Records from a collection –
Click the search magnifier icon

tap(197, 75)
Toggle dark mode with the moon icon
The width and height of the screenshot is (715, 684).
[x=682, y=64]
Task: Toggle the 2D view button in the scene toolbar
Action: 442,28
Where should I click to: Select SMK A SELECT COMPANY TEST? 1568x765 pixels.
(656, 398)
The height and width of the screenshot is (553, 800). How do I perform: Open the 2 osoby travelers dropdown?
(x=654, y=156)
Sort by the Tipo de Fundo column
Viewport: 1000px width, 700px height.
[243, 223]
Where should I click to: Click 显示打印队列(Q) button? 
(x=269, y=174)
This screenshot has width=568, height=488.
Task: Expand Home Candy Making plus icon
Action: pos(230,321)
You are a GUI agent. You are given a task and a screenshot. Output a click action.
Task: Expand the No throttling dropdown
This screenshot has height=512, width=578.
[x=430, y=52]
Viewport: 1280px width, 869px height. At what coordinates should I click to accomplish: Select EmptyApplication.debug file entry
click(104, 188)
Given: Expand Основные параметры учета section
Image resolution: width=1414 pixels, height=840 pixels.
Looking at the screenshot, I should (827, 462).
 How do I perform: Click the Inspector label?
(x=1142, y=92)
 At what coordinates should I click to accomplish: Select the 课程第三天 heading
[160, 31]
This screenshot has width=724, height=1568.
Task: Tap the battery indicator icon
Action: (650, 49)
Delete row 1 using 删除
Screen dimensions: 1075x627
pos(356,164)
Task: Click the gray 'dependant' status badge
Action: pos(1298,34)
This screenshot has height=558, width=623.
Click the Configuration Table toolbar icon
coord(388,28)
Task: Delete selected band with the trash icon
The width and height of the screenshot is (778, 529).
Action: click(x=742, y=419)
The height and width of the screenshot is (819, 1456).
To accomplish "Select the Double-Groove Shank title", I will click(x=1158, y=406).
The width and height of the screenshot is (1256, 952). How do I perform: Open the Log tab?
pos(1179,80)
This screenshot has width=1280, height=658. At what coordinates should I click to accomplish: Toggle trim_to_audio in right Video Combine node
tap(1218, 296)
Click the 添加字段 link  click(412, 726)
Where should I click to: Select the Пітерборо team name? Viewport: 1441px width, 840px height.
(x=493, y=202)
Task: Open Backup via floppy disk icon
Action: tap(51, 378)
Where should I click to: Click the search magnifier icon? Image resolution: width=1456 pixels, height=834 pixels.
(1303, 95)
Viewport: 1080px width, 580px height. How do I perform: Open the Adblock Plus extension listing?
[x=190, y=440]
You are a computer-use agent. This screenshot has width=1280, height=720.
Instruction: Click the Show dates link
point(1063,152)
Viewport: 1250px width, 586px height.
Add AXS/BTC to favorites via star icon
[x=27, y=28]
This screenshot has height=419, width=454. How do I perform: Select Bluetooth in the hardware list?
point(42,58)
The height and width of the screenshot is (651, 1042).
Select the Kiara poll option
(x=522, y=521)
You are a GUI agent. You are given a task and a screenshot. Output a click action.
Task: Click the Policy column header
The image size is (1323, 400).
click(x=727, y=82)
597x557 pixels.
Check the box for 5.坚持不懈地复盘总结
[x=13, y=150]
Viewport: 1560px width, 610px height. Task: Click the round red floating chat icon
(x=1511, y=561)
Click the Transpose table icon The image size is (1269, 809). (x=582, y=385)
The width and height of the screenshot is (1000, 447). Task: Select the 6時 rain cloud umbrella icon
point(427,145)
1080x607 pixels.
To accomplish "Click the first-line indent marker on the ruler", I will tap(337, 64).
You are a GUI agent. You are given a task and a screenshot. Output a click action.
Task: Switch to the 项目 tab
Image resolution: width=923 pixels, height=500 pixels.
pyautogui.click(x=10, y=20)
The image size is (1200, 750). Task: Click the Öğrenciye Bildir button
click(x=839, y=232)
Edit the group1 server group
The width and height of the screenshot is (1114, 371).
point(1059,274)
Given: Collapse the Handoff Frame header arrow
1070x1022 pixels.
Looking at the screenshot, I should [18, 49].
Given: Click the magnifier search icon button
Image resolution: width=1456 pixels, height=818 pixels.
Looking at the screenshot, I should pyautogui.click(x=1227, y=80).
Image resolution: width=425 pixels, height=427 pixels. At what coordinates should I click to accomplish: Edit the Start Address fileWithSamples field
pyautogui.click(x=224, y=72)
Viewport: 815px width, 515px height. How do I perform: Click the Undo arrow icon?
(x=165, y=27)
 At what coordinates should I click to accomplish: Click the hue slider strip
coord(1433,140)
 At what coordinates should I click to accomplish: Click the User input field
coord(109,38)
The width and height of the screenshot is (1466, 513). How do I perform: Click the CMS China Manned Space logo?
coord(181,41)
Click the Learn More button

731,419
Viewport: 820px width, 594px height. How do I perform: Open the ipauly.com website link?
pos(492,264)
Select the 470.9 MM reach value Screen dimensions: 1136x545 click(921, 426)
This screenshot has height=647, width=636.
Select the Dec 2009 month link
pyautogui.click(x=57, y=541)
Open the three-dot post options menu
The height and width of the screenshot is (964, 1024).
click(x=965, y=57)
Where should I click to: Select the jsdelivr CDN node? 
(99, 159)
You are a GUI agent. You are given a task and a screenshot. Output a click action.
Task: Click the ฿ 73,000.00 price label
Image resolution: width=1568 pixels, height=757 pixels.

WHAT IS EXPECTED – The expected result is a copy of each line in the records where "will" appears.

EXERCISE ANSWER –
To accomplish "Select the Double-Groove Shank title", I will click(x=1158, y=406).
To accomplish "Click the first-line indent marker on the ruler", I will tap(337, 64).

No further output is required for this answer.